### Recorded data
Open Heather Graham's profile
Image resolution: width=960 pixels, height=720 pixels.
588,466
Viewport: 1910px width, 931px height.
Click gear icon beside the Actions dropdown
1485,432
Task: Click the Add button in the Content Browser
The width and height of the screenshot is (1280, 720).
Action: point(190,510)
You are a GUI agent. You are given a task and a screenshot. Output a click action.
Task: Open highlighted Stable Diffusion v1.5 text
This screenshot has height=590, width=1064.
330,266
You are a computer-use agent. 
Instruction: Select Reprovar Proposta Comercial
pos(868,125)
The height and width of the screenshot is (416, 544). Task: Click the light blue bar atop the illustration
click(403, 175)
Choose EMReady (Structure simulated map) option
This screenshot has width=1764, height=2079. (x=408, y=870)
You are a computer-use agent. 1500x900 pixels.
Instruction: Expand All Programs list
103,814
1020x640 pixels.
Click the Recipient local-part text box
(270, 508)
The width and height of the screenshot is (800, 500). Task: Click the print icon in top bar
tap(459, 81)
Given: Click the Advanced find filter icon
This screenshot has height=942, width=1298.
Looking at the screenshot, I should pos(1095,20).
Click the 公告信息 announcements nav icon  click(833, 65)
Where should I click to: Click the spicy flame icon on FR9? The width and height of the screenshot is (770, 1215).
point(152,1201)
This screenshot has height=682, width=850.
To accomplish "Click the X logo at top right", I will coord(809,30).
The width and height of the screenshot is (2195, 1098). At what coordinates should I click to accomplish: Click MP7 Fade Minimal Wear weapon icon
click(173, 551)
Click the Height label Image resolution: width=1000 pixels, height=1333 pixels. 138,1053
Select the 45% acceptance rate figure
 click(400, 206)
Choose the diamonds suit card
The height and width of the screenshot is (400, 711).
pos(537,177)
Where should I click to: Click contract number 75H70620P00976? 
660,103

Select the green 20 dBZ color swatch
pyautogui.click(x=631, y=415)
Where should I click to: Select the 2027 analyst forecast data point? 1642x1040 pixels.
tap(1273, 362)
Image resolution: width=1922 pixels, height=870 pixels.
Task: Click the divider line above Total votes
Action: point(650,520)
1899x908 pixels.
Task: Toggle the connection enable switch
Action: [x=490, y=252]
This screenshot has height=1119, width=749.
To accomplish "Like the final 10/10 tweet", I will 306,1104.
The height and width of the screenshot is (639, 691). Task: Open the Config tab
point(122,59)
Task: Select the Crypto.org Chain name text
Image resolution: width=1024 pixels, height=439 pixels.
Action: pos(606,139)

### WHAT THIS TASK INVOLVES
Could you print every record above exactly as it appears?

### OUTPUT OF THE TASK
Open Heather Graham's profile
Image resolution: width=960 pixels, height=720 pixels.
588,466
Viewport: 1910px width, 931px height.
Click gear icon beside the Actions dropdown
1485,432
Task: Click the Add button in the Content Browser
The width and height of the screenshot is (1280, 720).
Action: point(190,510)
You are a GUI agent. You are given a task and a screenshot. Output a click action.
Task: Open highlighted Stable Diffusion v1.5 text
This screenshot has height=590, width=1064.
330,266
You are a computer-use agent. 
Instruction: Select Reprovar Proposta Comercial
pos(868,125)
The height and width of the screenshot is (416, 544). Task: Click the light blue bar atop the illustration
click(403, 175)
Choose EMReady (Structure simulated map) option
This screenshot has width=1764, height=2079. (x=408, y=870)
You are a computer-use agent. 1500x900 pixels.
Instruction: Expand All Programs list
103,814
1020x640 pixels.
Click the Recipient local-part text box
(270, 508)
The width and height of the screenshot is (800, 500). Task: Click the print icon in top bar
tap(459, 81)
Given: Click the Advanced find filter icon
This screenshot has height=942, width=1298.
Looking at the screenshot, I should pos(1095,20).
Click the 公告信息 announcements nav icon  click(833, 65)
Where should I click to: Click the spicy flame icon on FR9? The width and height of the screenshot is (770, 1215).
point(152,1201)
This screenshot has height=682, width=850.
To accomplish "Click the X logo at top right", I will coord(809,30).
The width and height of the screenshot is (2195, 1098). At what coordinates should I click to accomplish: Click MP7 Fade Minimal Wear weapon icon
click(173, 551)
Click the Height label Image resolution: width=1000 pixels, height=1333 pixels. 138,1053
Select the 45% acceptance rate figure
 click(400, 206)
Choose the diamonds suit card
The height and width of the screenshot is (400, 711).
pos(537,177)
Where should I click to: Click contract number 75H70620P00976? 
660,103

Select the green 20 dBZ color swatch
pyautogui.click(x=631, y=415)
Where should I click to: Select the 2027 analyst forecast data point? 1642x1040 pixels.
tap(1273, 362)
Image resolution: width=1922 pixels, height=870 pixels.
Task: Click the divider line above Total votes
Action: point(650,520)
1899x908 pixels.
Task: Toggle the connection enable switch
Action: [x=490, y=252]
This screenshot has height=1119, width=749.
To accomplish "Like the final 10/10 tweet", I will 306,1104.
The height and width of the screenshot is (639, 691). Task: Open the Config tab
point(122,59)
Task: Select the Crypto.org Chain name text
Image resolution: width=1024 pixels, height=439 pixels.
Action: pos(606,139)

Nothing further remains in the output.